A number of protests under the Abolish Asylum System slogan, coined by right-wing political parties, were also set to take place in other cities including in Bristol, Newcastle, and London.

In Liverpool, a counter-protest organised by Stand Up To Racism was also held.

Police could also be seen leading away protesters from the Abolish Asylum System protest and pushing back demonstrators from the counter protest.

The dilemma of how to house asylum-seekers in Britain got more challenging for the government after a landmark court ruling this week motivated opponents to fight hotels used as accommodation.

Politicians on the right capitalized on a temporary injunction that blocked housing asylum-seekers in a hotel in Epping, on the outskirts of London, to encourage other communities to also go to court.

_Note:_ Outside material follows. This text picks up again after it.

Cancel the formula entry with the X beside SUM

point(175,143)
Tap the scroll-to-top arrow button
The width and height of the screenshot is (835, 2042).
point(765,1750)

Legal obligation to house asylum-seekers

The issue is at the heart of a heated public debate over how to control unauthorized immigration that has bedevilled countries across the West as an influx of migrants seeking a better life as they flee war-torn countries, poverty, regions wracked by climate change or political persecution.

In the UK, the debate has focused on the arrival of migrants crossing the English Channel in overloaded boats run by smugglers and escalating tensions over housing thousands of asylum-seekers at government expense around the country.

The government is legally obligated to house asylum-seekers. Using hotels to do so had been a marginal issue until 2020, when the number of asylum-seekers increased sharply and the then-Conservative government had to find new ways to house them.

There have been more than 27,000 unauthorized arrivals so far this year, nearly 50% higher than at the same point last year and ahead of the number at this time of year in 2022, when a record 45,755 came ashore.

The number of asylum-seekers housed in hotels stood at just over 32,000 at the end of June, according to Home Office figures released Thursday. That figure was up 8% from about 29,500 a year earlier but far below the peak of more than 56,000 in September 2023.

A total of 111,084 people applied for asylum in the year to June 2025, the highest number for any 12-month period since current records began in 2001.

In May, the National Audit Office said those temporarily living in hotels accounted for 35% of all people in asylum accommodation.